If God pre-interprets particulars to give them their causal meaning or relationships, then what God could actualize would be a matter of logical possibility, an object of his natural knowledge, whereas what God would know as a true counterfactual would be an object of his free knowledge – i.e. a matter of his sovereign determination of how moral agents would be inclined given any object presented to the soul under any set of circumstances. So, if there are true CCFs, then they would be a matter of God’s free knowledge.

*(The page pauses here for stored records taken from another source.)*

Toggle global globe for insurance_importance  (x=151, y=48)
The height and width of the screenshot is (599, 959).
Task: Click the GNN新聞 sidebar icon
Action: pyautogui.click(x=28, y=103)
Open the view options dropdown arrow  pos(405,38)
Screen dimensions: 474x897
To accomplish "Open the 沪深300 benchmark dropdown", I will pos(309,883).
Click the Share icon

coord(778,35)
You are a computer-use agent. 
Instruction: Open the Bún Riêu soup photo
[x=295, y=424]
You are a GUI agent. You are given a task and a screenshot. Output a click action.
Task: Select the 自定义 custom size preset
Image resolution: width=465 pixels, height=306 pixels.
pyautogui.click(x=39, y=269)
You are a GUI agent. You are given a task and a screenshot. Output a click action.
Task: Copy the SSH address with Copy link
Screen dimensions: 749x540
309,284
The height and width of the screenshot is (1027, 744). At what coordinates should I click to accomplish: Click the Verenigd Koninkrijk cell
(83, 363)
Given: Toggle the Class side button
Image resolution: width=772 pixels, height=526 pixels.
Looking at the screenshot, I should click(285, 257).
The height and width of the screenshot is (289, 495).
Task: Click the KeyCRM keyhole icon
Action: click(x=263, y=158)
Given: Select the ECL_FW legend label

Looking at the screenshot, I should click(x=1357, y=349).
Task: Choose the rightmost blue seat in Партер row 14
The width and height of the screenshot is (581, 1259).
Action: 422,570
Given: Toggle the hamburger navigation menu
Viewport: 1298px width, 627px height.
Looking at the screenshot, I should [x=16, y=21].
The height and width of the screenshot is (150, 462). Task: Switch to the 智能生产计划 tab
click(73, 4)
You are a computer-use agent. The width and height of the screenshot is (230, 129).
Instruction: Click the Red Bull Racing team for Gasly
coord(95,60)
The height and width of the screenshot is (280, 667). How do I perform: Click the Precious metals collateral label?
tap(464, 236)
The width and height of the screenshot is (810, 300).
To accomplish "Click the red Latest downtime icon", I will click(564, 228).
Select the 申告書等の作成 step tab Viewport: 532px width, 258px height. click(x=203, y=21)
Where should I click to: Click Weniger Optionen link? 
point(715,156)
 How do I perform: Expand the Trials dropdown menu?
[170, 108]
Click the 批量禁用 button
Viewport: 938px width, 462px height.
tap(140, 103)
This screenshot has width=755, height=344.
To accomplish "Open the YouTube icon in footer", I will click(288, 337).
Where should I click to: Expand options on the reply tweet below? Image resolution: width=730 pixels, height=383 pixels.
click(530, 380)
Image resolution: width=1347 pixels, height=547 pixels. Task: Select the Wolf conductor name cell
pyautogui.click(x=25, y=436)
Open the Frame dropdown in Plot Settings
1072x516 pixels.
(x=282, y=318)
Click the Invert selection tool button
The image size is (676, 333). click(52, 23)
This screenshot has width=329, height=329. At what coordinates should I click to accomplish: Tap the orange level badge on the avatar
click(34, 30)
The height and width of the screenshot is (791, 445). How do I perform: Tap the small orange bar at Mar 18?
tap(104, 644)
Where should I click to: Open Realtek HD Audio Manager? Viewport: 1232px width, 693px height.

Properly understood, God’s knowledge of all possible CCFs is included in his natural knowledge. If God has knowledge of counterfactuals that he would actualize, then that knowledge would have to be a matter of what God freely knows. Yet once we recognize that the set of true CCFs is a subset of possible CCFs, we then can see that true CCFs aren’t necessarily known as contingently true but rather freely known as contingently true. Therefore, we must expand our understanding of free knowledge to more than the creative decree if free knowledge is to capture true CCFs, that is to say would-counterfactuals.